From Swiss Post tp Sweidsh retail

26 August/27 August 2017 | FT | Tyler Brule

Q: I know you're a fan of Italy, so what do you think will happen to Alitalia [that went into administration in May]? Or do you even care?

A: First, I care very much about Alitalia. It's not that I fly with it that often - the last time was Rome to Toronto last year, and it was surprisingly good. I think a country such as Italy needs a flag-carrier, but there needs to be proper stewardship. My hope is that the winning bidder (top of my list would be Lufthansa) can put the carrier on the right course - trimming all the fat, cutting routes that the airline doesn't need and giving the whole operation a bit of the Germanic discipline that's been missing. Italians know how to run amazing hotels, bars and restaurants, and understand premium design and fashion. The airline needs a different mindset to operate complex logistics structures and deliver tight, focused brands.

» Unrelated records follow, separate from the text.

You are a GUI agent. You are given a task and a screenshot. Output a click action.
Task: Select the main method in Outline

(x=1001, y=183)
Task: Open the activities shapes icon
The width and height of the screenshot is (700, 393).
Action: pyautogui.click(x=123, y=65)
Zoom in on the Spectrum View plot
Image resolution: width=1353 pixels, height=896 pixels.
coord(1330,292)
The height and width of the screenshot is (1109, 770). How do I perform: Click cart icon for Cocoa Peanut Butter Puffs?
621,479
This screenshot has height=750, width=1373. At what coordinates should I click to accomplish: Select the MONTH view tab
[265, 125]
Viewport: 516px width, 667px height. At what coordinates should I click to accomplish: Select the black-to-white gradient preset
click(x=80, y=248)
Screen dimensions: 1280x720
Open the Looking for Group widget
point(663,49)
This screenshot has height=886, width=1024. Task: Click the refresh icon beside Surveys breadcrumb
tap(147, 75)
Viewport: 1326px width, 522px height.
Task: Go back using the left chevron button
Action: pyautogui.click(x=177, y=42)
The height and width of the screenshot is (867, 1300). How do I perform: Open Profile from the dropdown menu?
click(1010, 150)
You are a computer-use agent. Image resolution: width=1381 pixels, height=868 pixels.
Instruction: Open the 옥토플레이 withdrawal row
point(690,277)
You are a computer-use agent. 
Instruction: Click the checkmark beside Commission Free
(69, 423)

Q: Do you have a view on hats and sun? I'm heading to the Med with my wife and she's saying no to my baseball cap.

A: I'm on the same page as your wife. A hat is essential for the sun, and a baseball cap isn't right for both sartorial and air-flow reasons. While I haven't seen the rest of your coastal get-up, I'd invest in something woven with a mid-size brim from the likes of Grevi or Viennese brand Muhlbauer.

Q: Swedish brand H&M is rolling out its new Arket brand, which sounds a bit like a mini department store. Do you think this is yet another nail in the coffin of the good old local shopping street?

A: I'm rather excited about the arrival of something fresh that's going to shake up the market a little. First, the bigger issue is keeping neighbourhoods and shopping districts alive with stores, cafes, galleries and restaurants that drive traffic. If it happens to be a small whisky bar operated by some college friends that increases footfall down the street, then brilliant. At the same time, if it's a rethink on homewares, fashion and other daily essentials from a big Swedish retailer, that's fine too. Most department stores have become lazy and forgotten who they're serving. A smaller, more agile format that can work well in city centres and not just in malls sounds like it might be a good tonic for under-performing high streets.